-- Start of INPUT DATA --
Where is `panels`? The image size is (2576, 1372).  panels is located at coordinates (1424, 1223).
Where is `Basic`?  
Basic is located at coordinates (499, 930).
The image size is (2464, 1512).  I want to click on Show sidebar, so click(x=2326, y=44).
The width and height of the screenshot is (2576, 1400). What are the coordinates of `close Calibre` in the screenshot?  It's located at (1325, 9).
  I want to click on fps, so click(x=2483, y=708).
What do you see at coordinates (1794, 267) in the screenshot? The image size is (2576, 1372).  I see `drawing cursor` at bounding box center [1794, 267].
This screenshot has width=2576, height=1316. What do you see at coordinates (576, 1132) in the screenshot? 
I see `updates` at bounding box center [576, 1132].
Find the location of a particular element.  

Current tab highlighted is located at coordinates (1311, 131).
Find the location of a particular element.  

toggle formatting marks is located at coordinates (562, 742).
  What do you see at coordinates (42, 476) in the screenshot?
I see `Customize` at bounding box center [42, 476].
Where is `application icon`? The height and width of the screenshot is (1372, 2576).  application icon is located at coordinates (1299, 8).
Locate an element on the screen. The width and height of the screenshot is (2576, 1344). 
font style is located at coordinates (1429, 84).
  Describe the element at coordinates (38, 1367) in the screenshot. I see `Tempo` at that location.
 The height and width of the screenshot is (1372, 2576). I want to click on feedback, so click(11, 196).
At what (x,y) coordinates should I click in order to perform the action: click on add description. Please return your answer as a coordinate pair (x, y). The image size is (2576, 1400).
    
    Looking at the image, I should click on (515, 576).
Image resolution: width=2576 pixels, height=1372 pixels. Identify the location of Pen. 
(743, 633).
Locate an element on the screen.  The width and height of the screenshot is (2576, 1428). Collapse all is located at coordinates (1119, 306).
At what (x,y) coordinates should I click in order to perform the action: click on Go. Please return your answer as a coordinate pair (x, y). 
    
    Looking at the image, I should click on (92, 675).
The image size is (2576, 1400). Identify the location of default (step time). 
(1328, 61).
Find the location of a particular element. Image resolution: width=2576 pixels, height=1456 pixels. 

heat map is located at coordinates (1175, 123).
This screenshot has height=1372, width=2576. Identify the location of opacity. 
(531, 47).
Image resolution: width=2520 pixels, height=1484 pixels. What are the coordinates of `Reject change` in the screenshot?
-- End of INPUT DATA --
#### INSTRUCTIONS FOR THE TASK:
Could you repeat all of the data above word for word?

#### TASK ANSWER:
Where is `panels`? The image size is (2576, 1372).  panels is located at coordinates (1424, 1223).
Where is `Basic`?  
Basic is located at coordinates (499, 930).
The image size is (2464, 1512).  I want to click on Show sidebar, so click(x=2326, y=44).
The width and height of the screenshot is (2576, 1400). What are the coordinates of `close Calibre` in the screenshot?  It's located at (1325, 9).
  I want to click on fps, so click(x=2483, y=708).
What do you see at coordinates (1794, 267) in the screenshot? The image size is (2576, 1372).  I see `drawing cursor` at bounding box center [1794, 267].
This screenshot has width=2576, height=1316. What do you see at coordinates (576, 1132) in the screenshot? 
I see `updates` at bounding box center [576, 1132].
Find the location of a particular element.  

Current tab highlighted is located at coordinates (1311, 131).
Find the location of a particular element.  

toggle formatting marks is located at coordinates (562, 742).
  What do you see at coordinates (42, 476) in the screenshot?
I see `Customize` at bounding box center [42, 476].
Where is `application icon`? The height and width of the screenshot is (1372, 2576).  application icon is located at coordinates (1299, 8).
Locate an element on the screen. The width and height of the screenshot is (2576, 1344). 
font style is located at coordinates (1429, 84).
  Describe the element at coordinates (38, 1367) in the screenshot. I see `Tempo` at that location.
 The height and width of the screenshot is (1372, 2576). I want to click on feedback, so click(11, 196).
At what (x,y) coordinates should I click in order to perform the action: click on add description. Please return your answer as a coordinate pair (x, y). The image size is (2576, 1400).
    
    Looking at the image, I should click on (515, 576).
Image resolution: width=2576 pixels, height=1372 pixels. Identify the location of Pen. 
(743, 633).
Locate an element on the screen.  The width and height of the screenshot is (2576, 1428). Collapse all is located at coordinates (1119, 306).
At what (x,y) coordinates should I click in order to perform the action: click on Go. Please return your answer as a coordinate pair (x, y). 
    
    Looking at the image, I should click on (92, 675).
The image size is (2576, 1400). Identify the location of default (step time). 
(1328, 61).
Find the location of a particular element. Image resolution: width=2576 pixels, height=1456 pixels. 

heat map is located at coordinates (1175, 123).
This screenshot has height=1372, width=2576. Identify the location of opacity. 
(531, 47).
Image resolution: width=2520 pixels, height=1484 pixels. What are the coordinates of `Reject change` in the screenshot?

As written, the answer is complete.